I'm sitting here trying to figure out what I'm going to do with the 20 lbs. of peaches that I bought at the Farmer's Market this morning. In typical Amber fashion, I decided that I wanted to can some BC peaches, so I just went out and bought some without any regard for how many jars of peaches 20 lbs. would be. Turns out it's 20 pint jars worth. That's too many peaches! So, I guess I'll be making pies/cobblers/crisps or canning some peach jam/preserves too.
As I was perusing through The Joy of Cooking looking for recipes today, I had to stop and think about how I even got to the point where I'm canning anything. Everyone in my nuclear family, including Mom, Dad, and Sister A, can cook. They all make delicious food, always have. As a result, I never really cooked anything before I moved away for college. I didn't have to.

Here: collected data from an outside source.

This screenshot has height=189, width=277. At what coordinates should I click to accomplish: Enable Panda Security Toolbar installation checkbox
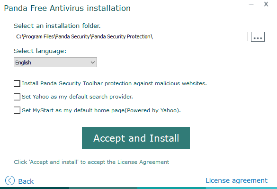pyautogui.click(x=17, y=83)
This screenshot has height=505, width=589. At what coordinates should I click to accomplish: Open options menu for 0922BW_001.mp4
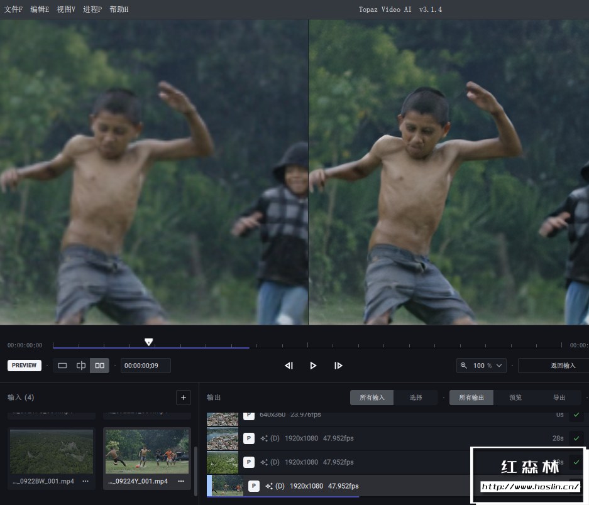point(85,481)
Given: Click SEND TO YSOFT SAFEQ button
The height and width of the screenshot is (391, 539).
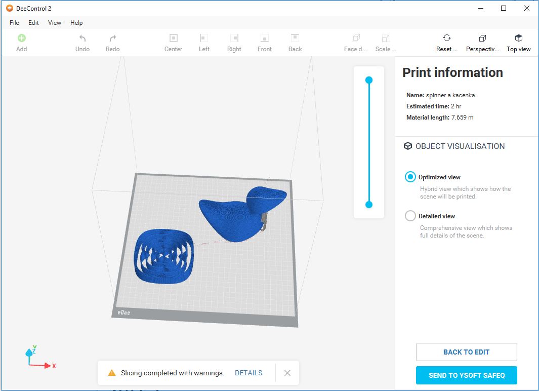Looking at the screenshot, I should click(x=466, y=375).
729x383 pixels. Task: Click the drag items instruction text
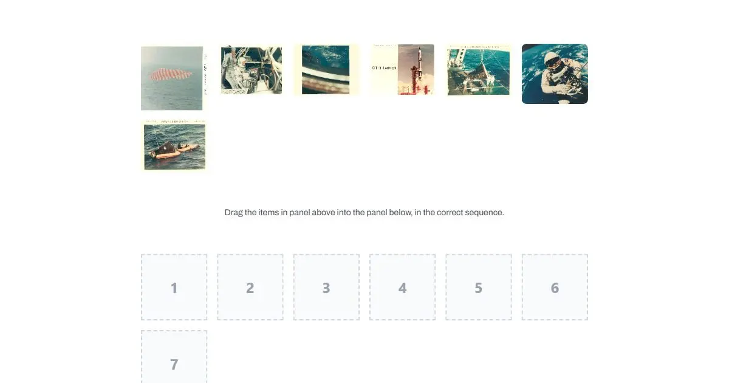point(365,213)
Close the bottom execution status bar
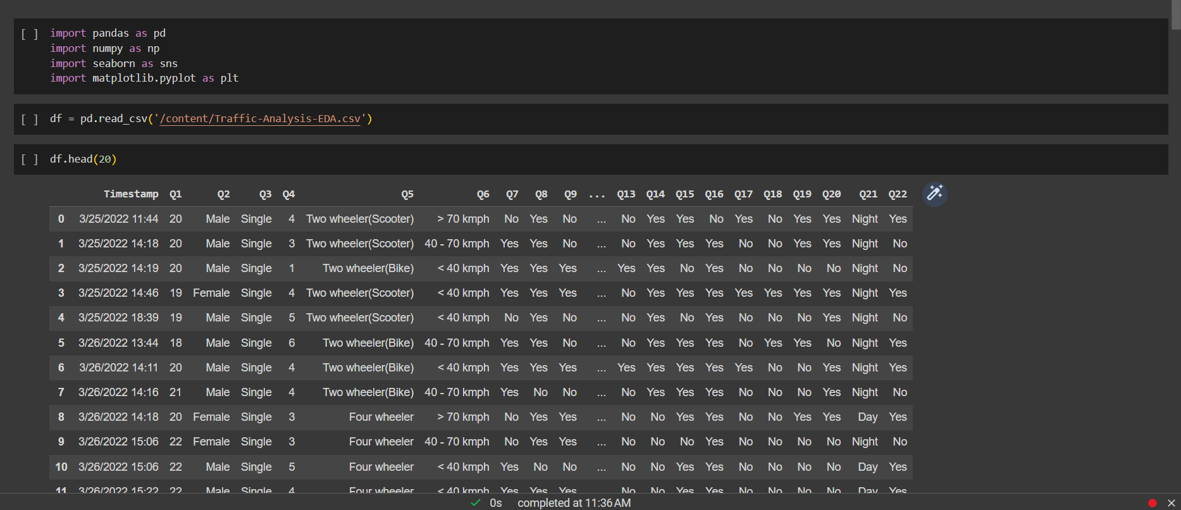 tap(1171, 503)
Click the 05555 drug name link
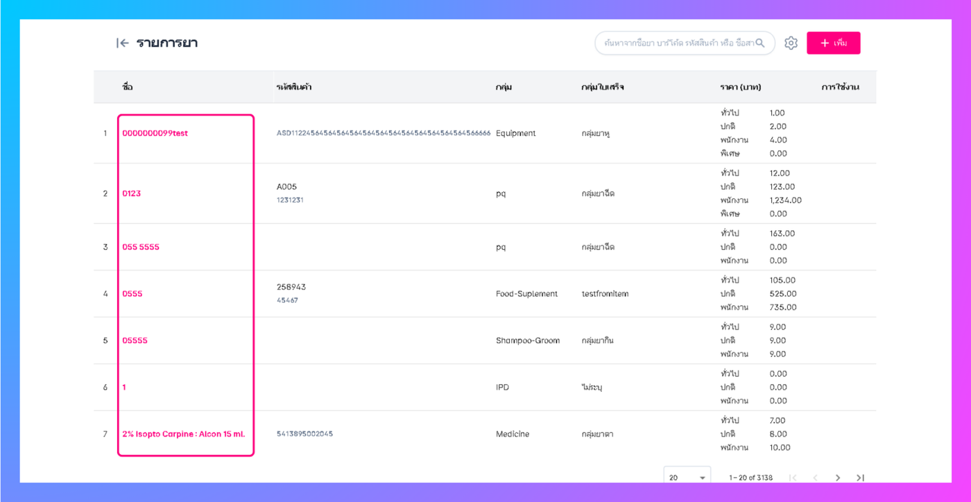Screen dimensions: 971x502 click(x=135, y=340)
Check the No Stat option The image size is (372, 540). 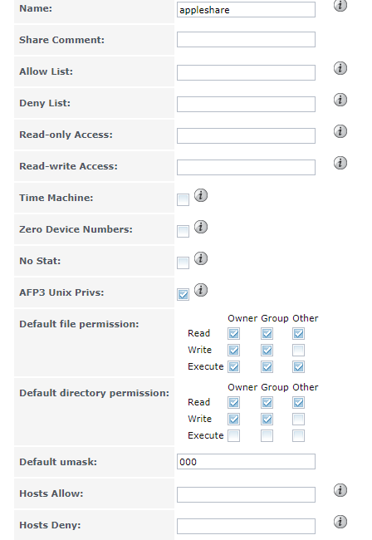[183, 263]
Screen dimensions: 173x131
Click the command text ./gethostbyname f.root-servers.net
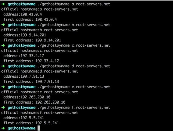pos(74,108)
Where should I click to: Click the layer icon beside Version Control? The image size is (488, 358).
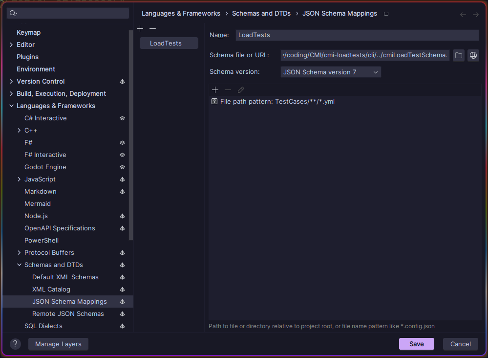(122, 82)
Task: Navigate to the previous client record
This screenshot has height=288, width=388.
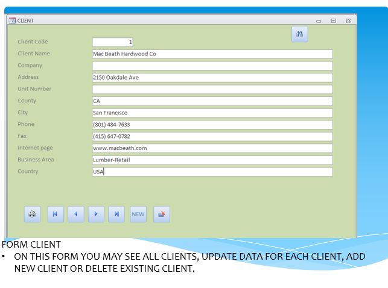Action: point(75,214)
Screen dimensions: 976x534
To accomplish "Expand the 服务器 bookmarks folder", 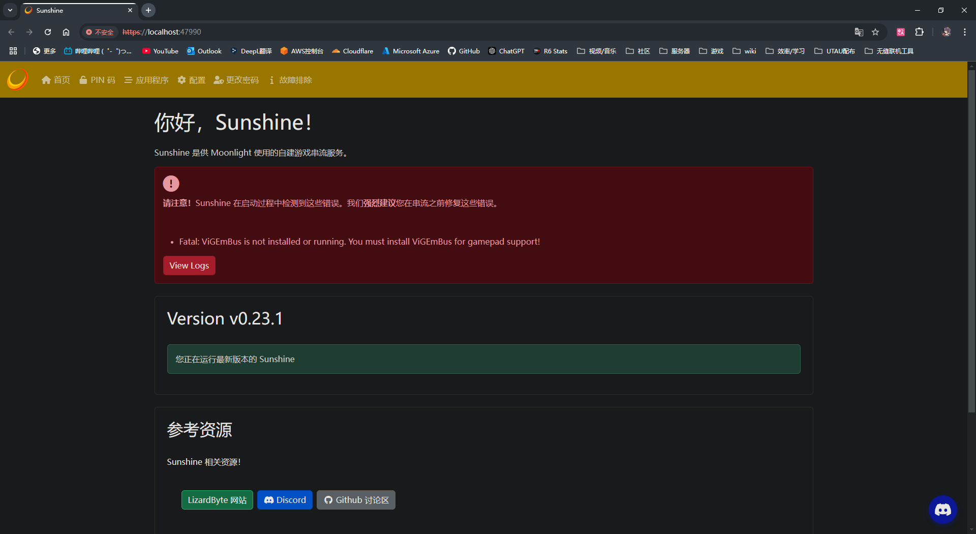I will click(675, 51).
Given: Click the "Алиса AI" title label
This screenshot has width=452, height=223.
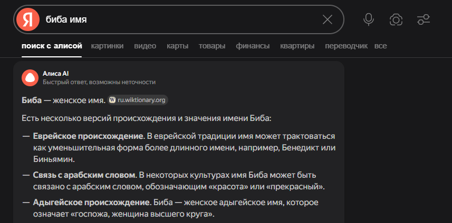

After 2 years eating dorm food (which I didn't like, but I had no choice in the matter), I moved into an apartment with the SO. I knew the basics of cooking, but I depended heavily on spaghetti and meal-from-a-box type stuff. In fact, I'm still not a huge fan of spaghetti since I ate so much of it back then. Same with lunchmeat and granola bars from the surplus store.
While my cooking skills improved with time, it wasn't until I moved to Saskatoon in July of 2007 that I really started progressing. You see, cost of living in Canada, especially this far north, is much higher than in Michigan. Convenience foods are typically too expensive for me to justify on my graduate student salary. So, I learned how to make a lot of stuff that I would have just bought in Michigan from scratch.
The higher cost also applies to restaurant food, which used to be a favorite luxury of mine. (Oh, how I miss East Lansing!) However, restaurant food in Saskatoon is, on the whole, pretty disappointing. I quickly figured out that I might as well learn to cook my favorite restaurant foods, since I wouldn't be happy with the restaurant version here.
Last summer, after flirting with home preservation by making various freezer jams for a couple of years, I bought everything I needed for home canning. I pretty much blame this on one of my close friends here. She made this delicious sweet basil jelly that you basically have to make at home. You can't buy it in a store. Anywhere. As long as I was canning basil jelly, I figured I would try my hand at sage jelly and dilled green beans.
My first attempt at canning went pretty well. It was hot. It was a lot of work. It didn't seem like that many jars of stuff came from all that work. Everything I canned was absolutely delicious, though. Probably worth it, I thought. Since it was pretty late in the season, I put the canner away for the winter.
And now I'm sitting here contemplating my 20 lbs. of BC peaches.